What really sparked the idea was that the tomatoes in my vegetable delivery box arrived a bit battered, their skins split and their flesh too tender to withstand the dull blade of my old kitchen knife. If I had tried to put them in salad, they would have turned it into soup. The only thing to do with them was a stew, and fortunately almost all the other ingredients were there with them in the box.

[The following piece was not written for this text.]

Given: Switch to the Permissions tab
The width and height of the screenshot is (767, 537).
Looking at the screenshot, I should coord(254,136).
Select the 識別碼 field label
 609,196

This is a very easy stew to make, requiring nothing but a bit of chopping vegetables into big hunks and stirring occasionally as they cook down. I started by coating the bottom of my cast iron Le Creuset pot (the better to make authentic ratatouille, bien sur!) with olive oil (the regular store-bought kind, not the fancy cold-pressed biologique kind from Lucca). I smashed up all the cloves from one of the mini-heads of garlic I got in a previous Kawakami Farm box, and sizzled them around in the oil until they started to smell good, then dumped in all three chopped up eggplants and stirred until most of the pieces had at least sucked up a sip of oil. Then I let them sit for a minute while I chopped up the zucchini into similarly sized chunks and stirred again. I rinsed my three tomatoes and squeezed them in by hand, using the knife to cut down the bigger hunks of skin that were left after the juicy insides had all gone into the pot.

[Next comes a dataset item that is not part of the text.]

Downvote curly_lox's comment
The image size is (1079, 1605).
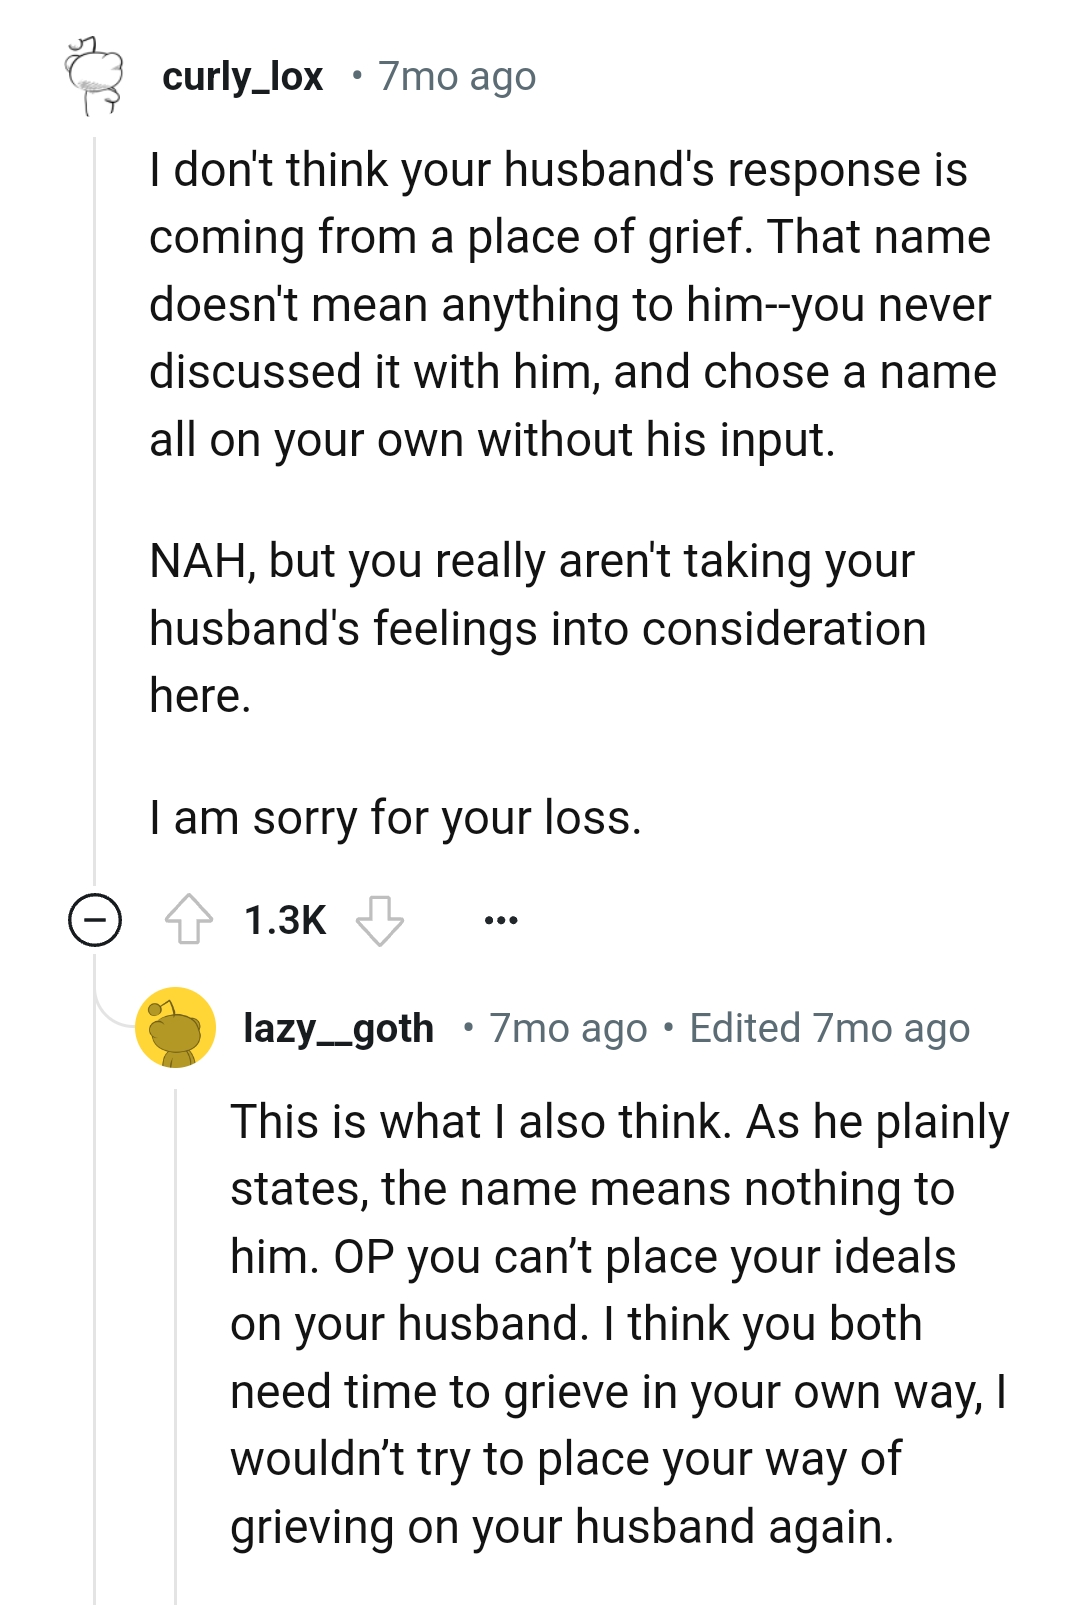point(380,919)
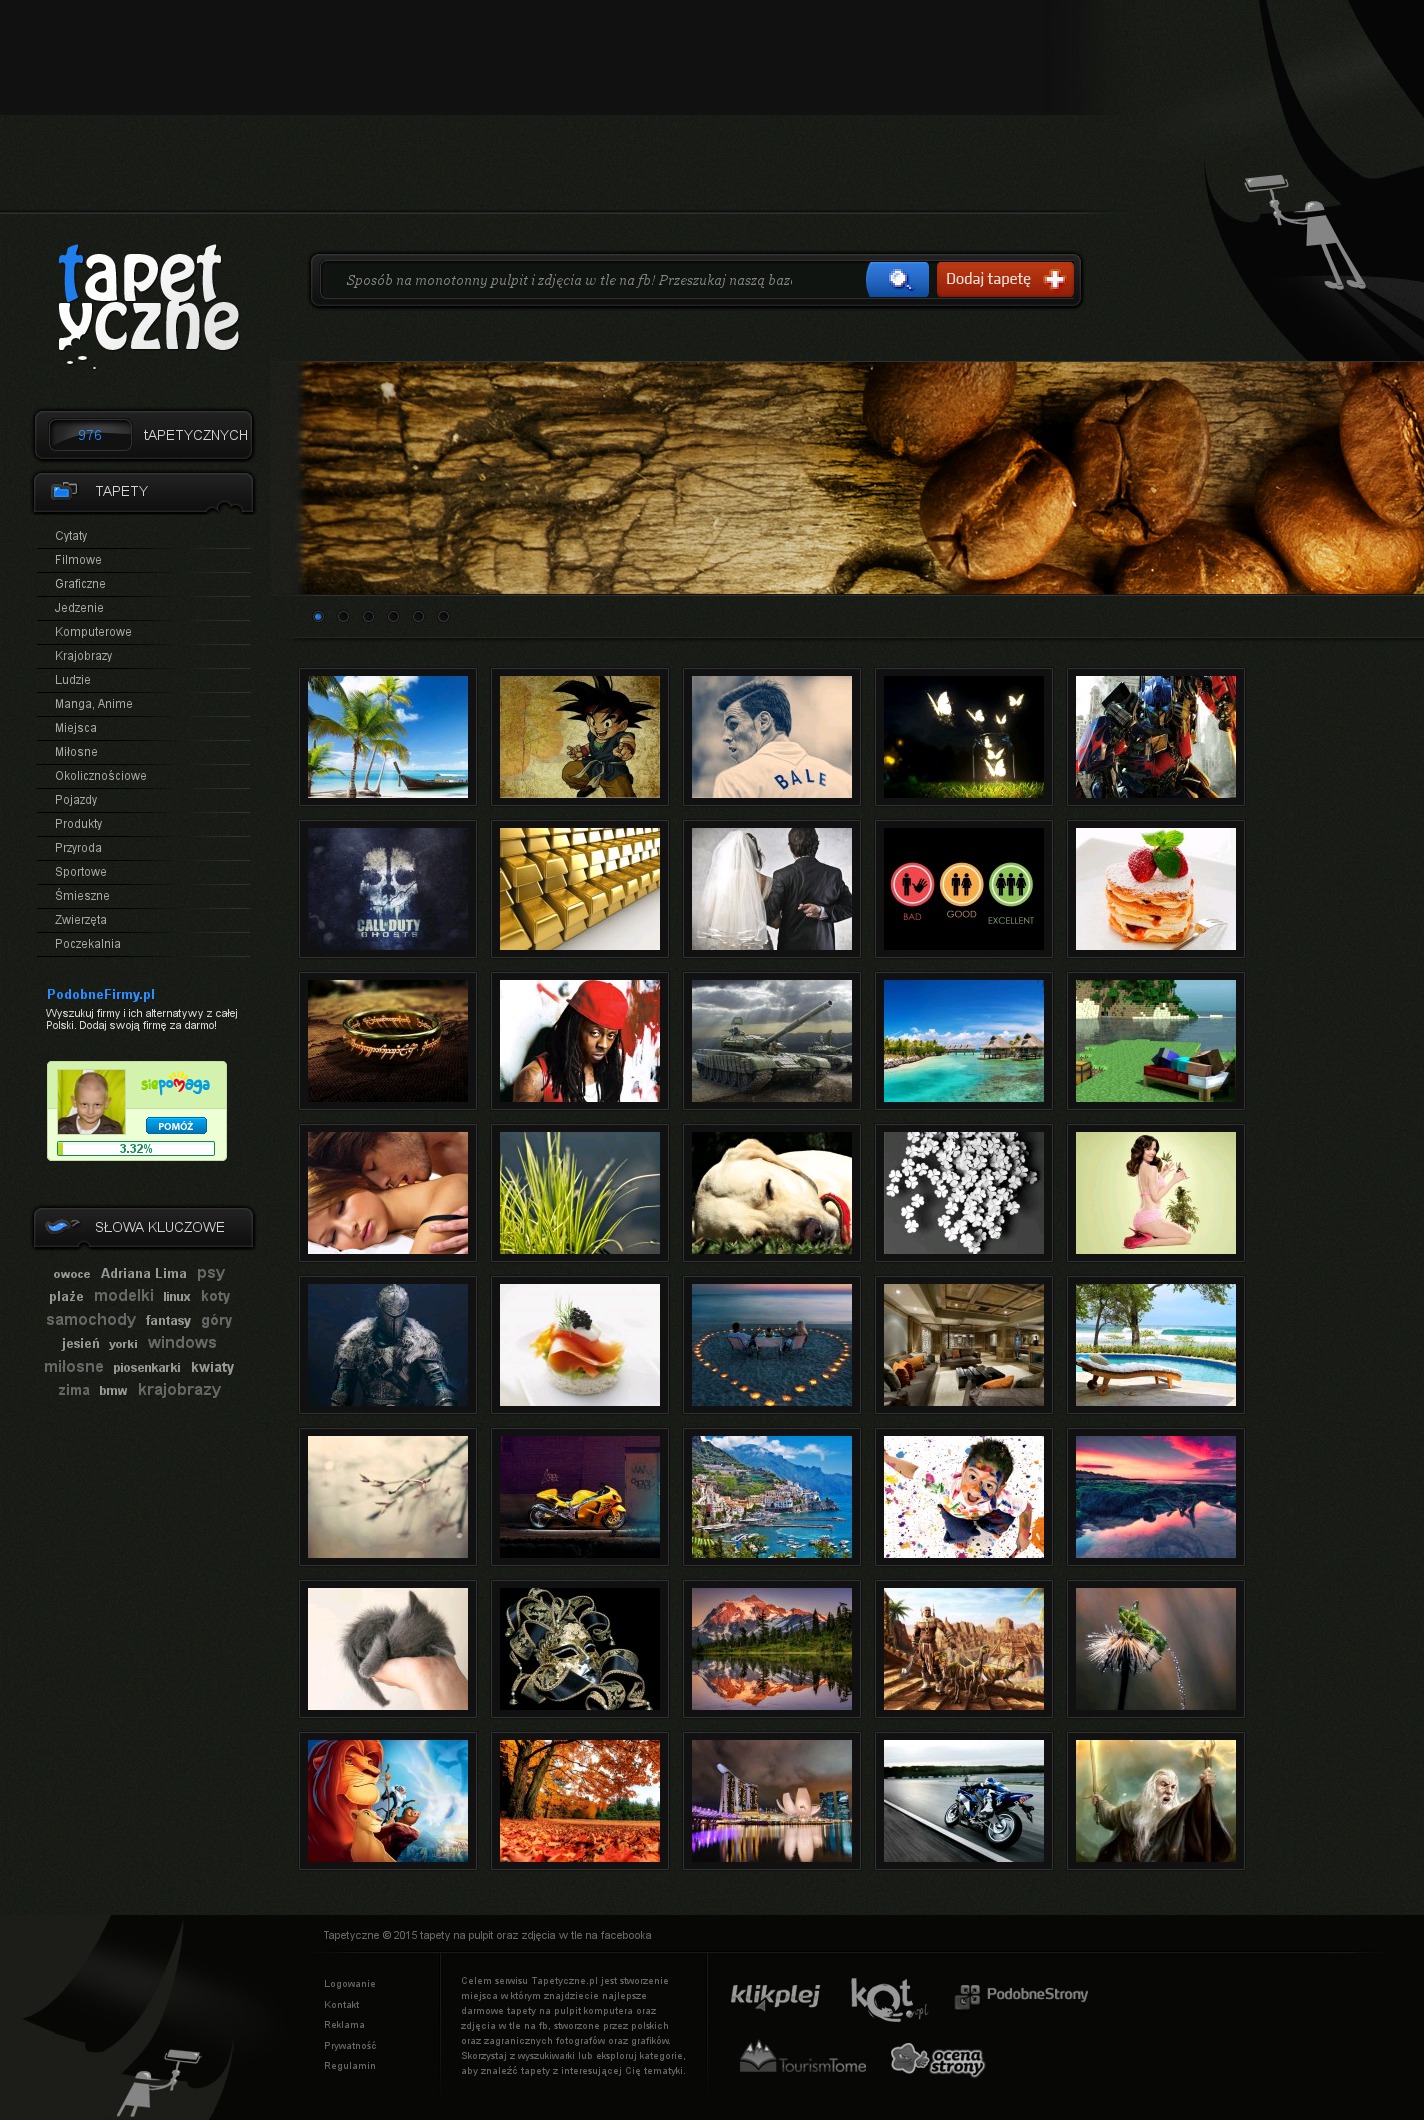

It's important not to add any extra water, as these are all quite watery vegetables, and as you can see, they release plenty of liquid. If they seem to be browning to fast at the beginning, it's better to take them off the heat or turn it down than to put any water in. You don't want them to get mushy, after all - they should cook all the way down without losing their shape completely, and with just they juice they produce themselves, it takes about fifteen minutes or so to reduce from soup to stew. I added some salt after the tomatoes went in, then left it alone while I chopped up the peppers. I don't like the way peppers get bitter when they cook too long, and I think they should retain some crunch, so I always stir them in very last thing, and leave them on the heat for only about five minutes.
Here's what it looks like when it's done - peppers in, adding color and crunch; liquid reduced to just a thick tomato sauce; eggplants and zucchini still in recognizable chunks. It may not be authentic ratatouille, but it looks pretty good nevertheless.